The Clinical Evaluation Plan (CEP) defines the scope, methodology, and acceptance criteria for your clinical evaluation. The Clinical Evaluation Report (CER) presents the results of that evaluation. The CEP is your plan; the CER is your findings. Both are required under MDR Annex XIV Part A.
How often must the CER be updated?
MDR requires that the CER be updated at least annually for higher-risk devices (Class III and implantables) and at appropriate intervals for other classes.
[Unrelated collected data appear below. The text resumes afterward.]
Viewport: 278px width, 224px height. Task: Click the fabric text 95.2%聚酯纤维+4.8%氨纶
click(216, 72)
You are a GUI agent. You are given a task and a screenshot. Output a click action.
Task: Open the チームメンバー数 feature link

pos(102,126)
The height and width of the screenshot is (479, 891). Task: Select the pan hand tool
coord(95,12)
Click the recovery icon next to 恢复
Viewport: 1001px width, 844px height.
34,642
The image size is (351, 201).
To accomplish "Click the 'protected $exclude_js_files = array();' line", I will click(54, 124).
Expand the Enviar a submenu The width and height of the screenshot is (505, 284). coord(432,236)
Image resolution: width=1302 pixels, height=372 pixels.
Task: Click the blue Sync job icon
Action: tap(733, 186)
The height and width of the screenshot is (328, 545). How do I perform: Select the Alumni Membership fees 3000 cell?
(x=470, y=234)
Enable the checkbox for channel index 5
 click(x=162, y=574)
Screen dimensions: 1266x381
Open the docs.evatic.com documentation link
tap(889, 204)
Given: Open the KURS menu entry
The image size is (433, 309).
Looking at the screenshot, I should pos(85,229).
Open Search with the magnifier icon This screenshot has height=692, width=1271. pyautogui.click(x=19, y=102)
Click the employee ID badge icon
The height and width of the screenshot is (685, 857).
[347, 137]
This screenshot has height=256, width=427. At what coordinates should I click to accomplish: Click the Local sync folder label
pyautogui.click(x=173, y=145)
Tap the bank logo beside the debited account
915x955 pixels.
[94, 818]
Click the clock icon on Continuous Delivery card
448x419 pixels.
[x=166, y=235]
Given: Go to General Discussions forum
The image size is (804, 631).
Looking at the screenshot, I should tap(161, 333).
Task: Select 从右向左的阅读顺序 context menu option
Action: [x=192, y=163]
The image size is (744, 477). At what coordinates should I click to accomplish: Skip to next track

The update must incorporate new clinical data from PMCF, post-market surveillance, vigilance reports, and new scientific publications.
Can I use a CER written under MDD for MDR?
A CER written under the Medical Device Directive (MDD/93/42/EEC) will generally not meet MDR requirements without significant revision. MDR introduces stricter requirements for state-of-the-art analysis, equivalence demonstration, benefit-risk quantification, and PMCF integration.
What does a Notified Body reviewer check in a CER?
Notified Body reviewers follow the MDCG 2020-13 assessment checklist. They verify: completeness of the literature search, appropriateness of the SOTA analysis, validity of equivalence claims, sufficiency of clinical evidence, and whether the benefit-risk conclusion is supported by the data presented.
Is a clinical investigation always required for Class III devices?
Not always. Article 61(4) allows Class III and implantable devices to rely on clinical data from an equivalent device, provided the equivalence can be demonstrated across technical, biological, and clinical characteristics. and the manufacturer of the equivalent device has granted a contract for access to technical documentation. Without this, clinical investigation is typically required.